The Reserve Bank of India
(RBI) last week announced another set of measures to ease financial conditions. It reduced the reverse repo rate by 25 basis points to encourage lending and introduced another targeted long-term repo operations worth Rs 50,000 crore, part of which will go to non-banking financial companies and micro-finance institutions. Apart from easing non-performing asset norms, the RBI
opened a refinance facility for institutions such as the National Housing Bank. While some of these measures will help at the margin, they are unlikely to change the dynamics of the debt market materially. Liquidity was anyway not an issue for the market and infusing more money may not solve the problem. Friction in the market is being reflected by debt mutual funds.
Debt funds faced redemptions worth over Rs 1.94 trillion in March. The largest outflow of over Rs 1.1 trillion was from the liquid fund category because companies pulled out cash to cope with lockdown pressure. Instead of selling securities at deep discounts in a bearish market, funds opted to meet redemption by borrowing from banks. As a result, many schemes are reporting net liabilities in terms of assets by end-March. Debt funds remain under the gun in April as well because redemption pressure has continued. While the Securities and Exchange Board of India allows debt funds to borrow up to 20 per cent of assets under management (AUM) to meet redemption demands, borrowings could easily cascade beyond that level. Some schemes had already borrowed over 17 per cent of AUMs to meet redemption demands by March-end. Despite surplus liquidity, yields on corporate debt have shot up. The risk is that the debt market remains braced for a significant increase in government borrowing, which will suck up resources and leave little for companies.
Lenders are also apprehensive about the impact of an extended lockdown on the economy. If commercial debt rates continue to rule high, many debt funds would be in serious trouble. The danger is that this stress could translate into trouble for the corporate sector, which needs to tap debt mutual funds for short-term funding. The Rs 6-trillion short-term debt market includes a large component of commercial papers issued by companies, and certificates of deposit issued by banks and financial institutions. This is a key arena for debt mutual funds to deploy cash. If the debt mutual segment is cash-strapped due to redemption stress, companies will also be starved of liquidity just when they need it most. Therefore, the central bank must prepare to act as the lender of the last resort in this market.

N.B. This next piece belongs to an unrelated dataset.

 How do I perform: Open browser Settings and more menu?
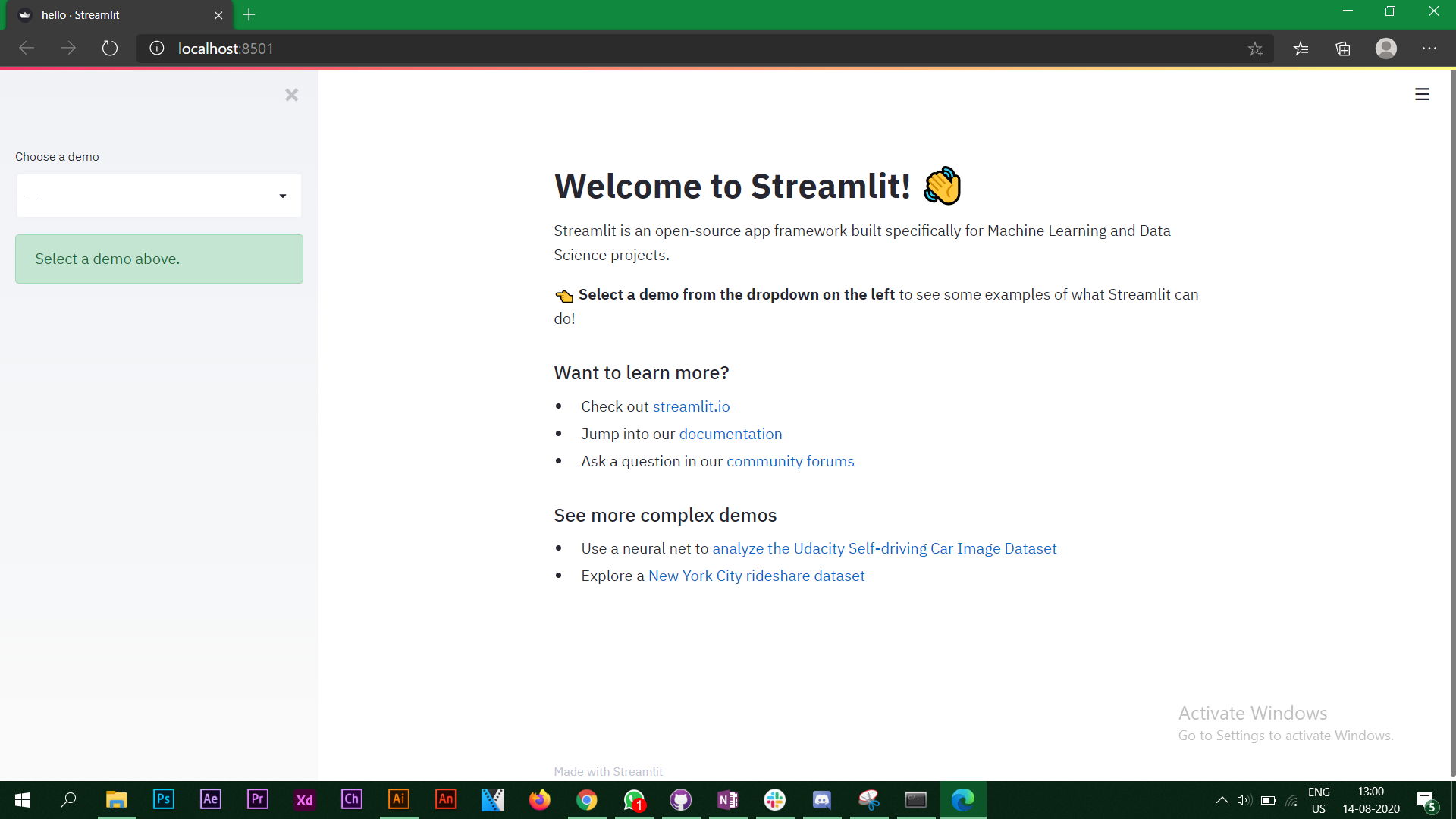pyautogui.click(x=1429, y=49)
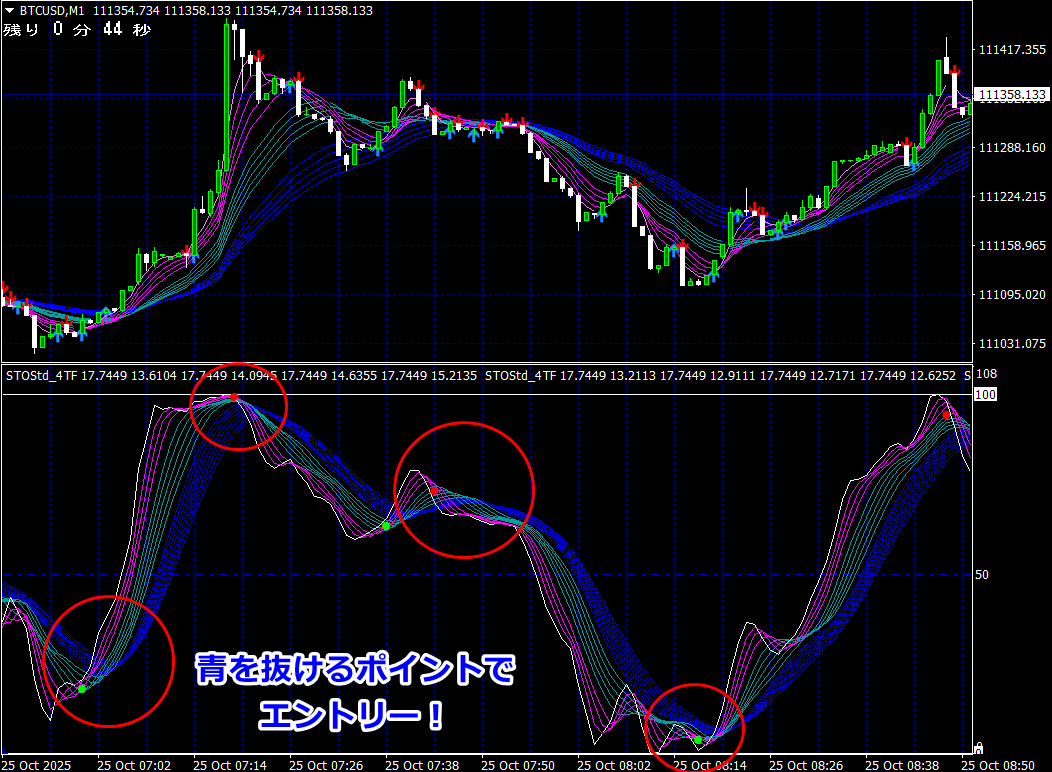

The RBI
did open a facility in 2008 and 2013. In both the cases, the RBI
held special auctions and accepted short-term debt securities as collateral from banks, which were then allowed to lend to mutual funds. On both occasions, the special facility helped ease pressure. However, things are more uncertain this time. The markets would perhaps need some sense of normalisation and the amount of government borrowing. Extending the lockdown or extremely slow economic recovery will increase credit risk. Thus, the government and regulators will need to come up with more creative measures to contain the pressure in the debt market. Pumping cash into the system alone will not help.